▸ **ASSIGNMENT**
The answer must be every line below that holds the word "Enable".

▸ **DATA SUPPLIED**
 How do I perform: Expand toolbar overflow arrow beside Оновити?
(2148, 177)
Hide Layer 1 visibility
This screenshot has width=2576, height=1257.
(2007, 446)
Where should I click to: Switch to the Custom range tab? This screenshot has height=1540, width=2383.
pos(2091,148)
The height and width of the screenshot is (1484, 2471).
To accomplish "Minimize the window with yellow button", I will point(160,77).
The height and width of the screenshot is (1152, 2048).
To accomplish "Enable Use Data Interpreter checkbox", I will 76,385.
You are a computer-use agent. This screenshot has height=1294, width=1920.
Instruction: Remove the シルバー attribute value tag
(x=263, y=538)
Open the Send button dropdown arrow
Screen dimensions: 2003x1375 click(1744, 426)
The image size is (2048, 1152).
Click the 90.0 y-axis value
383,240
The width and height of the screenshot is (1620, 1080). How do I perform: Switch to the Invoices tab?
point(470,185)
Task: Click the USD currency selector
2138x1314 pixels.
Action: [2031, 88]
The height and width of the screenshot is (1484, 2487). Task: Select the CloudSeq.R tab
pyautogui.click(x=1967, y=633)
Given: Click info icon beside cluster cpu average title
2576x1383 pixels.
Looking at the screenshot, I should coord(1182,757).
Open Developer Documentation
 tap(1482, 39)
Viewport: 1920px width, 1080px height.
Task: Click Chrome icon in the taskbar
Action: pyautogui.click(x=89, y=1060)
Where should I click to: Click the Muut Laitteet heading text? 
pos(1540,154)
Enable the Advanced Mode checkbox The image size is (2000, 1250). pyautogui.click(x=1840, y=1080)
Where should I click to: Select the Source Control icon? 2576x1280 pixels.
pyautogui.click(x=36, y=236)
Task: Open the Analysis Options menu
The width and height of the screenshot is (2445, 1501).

▸ **SOLUTION TO THE PROBLEM**
To accomplish "Enable Use Data Interpreter checkbox", I will 76,385.
Enable the Advanced Mode checkbox The image size is (2000, 1250). pyautogui.click(x=1840, y=1080)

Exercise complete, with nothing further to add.